FRAGMENT TEKSTU:
▼
Wielka Brytania pożegnała swoją królową. Elżbieta II spoczęła w Windsorze
Wielka Brytania pożegnała królową Elżbietę II. Oprócz brytyjskiej rodziny królewskiej, przyjaciół i najbliższych współpracowników, na pogrzeb królowej zaproszono około 500 zagranicznych gości. W uroczystościach uczestniczyli m.in. Filip VI Burbon, Wilhelm-Aleksander, Joe Biden, Justin Trudeau, Wang Qishan, Emmanuel Macron, Andrzej Duda oraz Ołena Zełenska. Wzdłuż trasy konduktu żałobnego zgromadziły się setki tysięcy Brytyjczyków, którzy chcieli pożegnać królową.
W dniu pogrzebu brytyjskiej królowej Elżbiety II na ulicach Londynu, w pobliżu alei The Mall i Pałacu Buckingham, wiele tysięcy ludzi szło w kierunku Hyde Parku, choć wielu z nich nie miało pojęcia, czy uda im się tam dotrzeć i uczestniczyć w ceremonii żałobnej.
Przy stacji metra Picadilly Circus ustawiono wielki czarny telebim w hołdzie królowej – podobnie jak na dziesiątkach elektronicznych ekranów w metrze, gdzie na co dzień wyświetlane są reklamy. Dalej przy ulicy Pall Mall w pobliżu pomnika upamiętniającego zwycięstwo koalicji z udziałem Wielkiej Brytanii nad Rosją w wojnie krymskiej w połowie XIX wieku była rzeka ludzi.
Z katafalku na lawetę działa
Około godz. 11 trumna z ciałem brytyjskiej królowej Elżbiety II została przeniesiona z katafalku w Westminster Hall, gdzie znajdowała się od środowego popołudnia, na lawetę działa, na której została przewieziona do Opactwa Westminsterskiego.
Ważąca 2,5 tony czterokołowa laweta została wykonana w 1896 r. na zlecenie królowej Wiktorii do użycia podczas jej własnego pogrzebu. Oprócz pogrzebu królowej Wiktorii w 1901 r. była później używana w czasie pogrzebów kolejnych monarchów - Edwarda VII w 1910 r., Jerzego V w 1936 r., Jerzego VI w 1952 r. - oraz byłego premiera Winstona Churchilla w 1965 r. i admirała Royal Navy, hrabiego Mountbattena w 1979 r.
▲
DANE ŹRÓDŁOWE:
▼
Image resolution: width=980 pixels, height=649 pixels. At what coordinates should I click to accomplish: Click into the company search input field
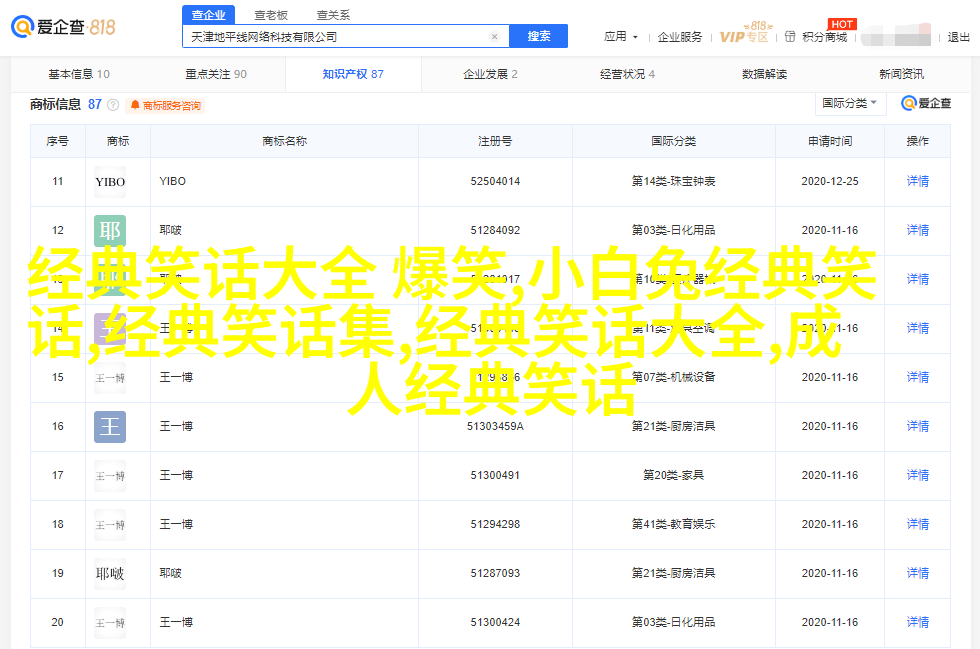[335, 36]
▲
ZADANIA DO WYKONANIA:
[1] W którym roku wykonano lawetę działa opisaną w tekście o pogrzebie Elżbiety II?
[2] Określ, czy stwierdzenia (a), (b) i (c) są zgodne z tekstem o pogrzebie Elżbiety II. Przy każdym podaj „tak” lub „nie” oraz rozstrzygający cytat z tekstu.
(a) Na pogrzeb zaproszono około 500 zagranicznych gości.
(b) Laweta, na której przewieziono trumnę, waży cztery tony.
(c) Trumna znajdowała się w Westminster Hall od czwartkowego popołudnia.
[3] Dopisz dalszy ciąg tekstu o pogrzebie Elżbiety II, zaczynając od miejsca po jego ostatnim zdaniu.

ODPOWIEDZI:
[1] W 1896 r.

[2]
(a) Tak: „na pogrzeb królowej zaproszono około 500 zagranicznych gości”.
(b) Nie: „Ważąca 2,5 tony czterokołowa laweta”.
(c) Nie: „gdzie znajdowała się od środowego popołudnia”.

[3]
"Tutaj, gdzie królowa Elżbieta została poślubiona i ukoronowana"
W południe w Opactwie Westminsterskim w Londynie rozpoczęło się nabożeństwo żałobne poświęcone zmarłej królowej Elżbiecie II. Odprawił je dziekan tej świątyni David Hoyle, zaś kazanie wygłosił zwierzchnik Kościoła Anglii, arcybiskup Canterbury Justin Welby.
- W smutku, ale także w głębokim dziękczynieniu, przybywamy do tego Domu Bożego, do miejsca modlitwy, do kościoła, w którym pamięć i nadzieja są świętymi obowiązkami. Tutaj, gdzie królowa Elżbieta została poślubiona i ukoronowana, gromadzimy się z całego kraju, ze Wspólnoty Narodów i z narodów świata, aby opłakiwać naszą stratę, wspominać długie życie (królowej) w bezinteresownej służbie i z ufnością powierzyć ją miłosierdziu Boga, naszego Stwórcy i Odkupiciela - powiedział na początku nabożeństwa Hoyle.
Pierwsze czytanie - fragment 1. Listu do Koryntian, zaczynający się od słów "Tymczasem jednak Chrystus zmartwychwstał jako pierwszy spośród tych, co pomarli. Ponieważ bowiem przez człowieka (przyszła) śmierć, przez człowieka też (dokona się) zmartwychwstanie" - wygłosiła sekretarz generalna Wspólnoty Narodów Patricia Scotland.
Drugie czytanie - fragment Ewangelii według św. Jana zaczynający się od słów "Niech się nie trwoży serce wasze. Wierzycie w Boga? I we Mnie wierzcie! W domu Ojca mego jest mieszkań wiele. Gdyby tak nie było, to bym wam powiedział. Idę przecież przygotować wam miejsce" - czytała z kolei premier Wielkiej Brytanii Liz Truss.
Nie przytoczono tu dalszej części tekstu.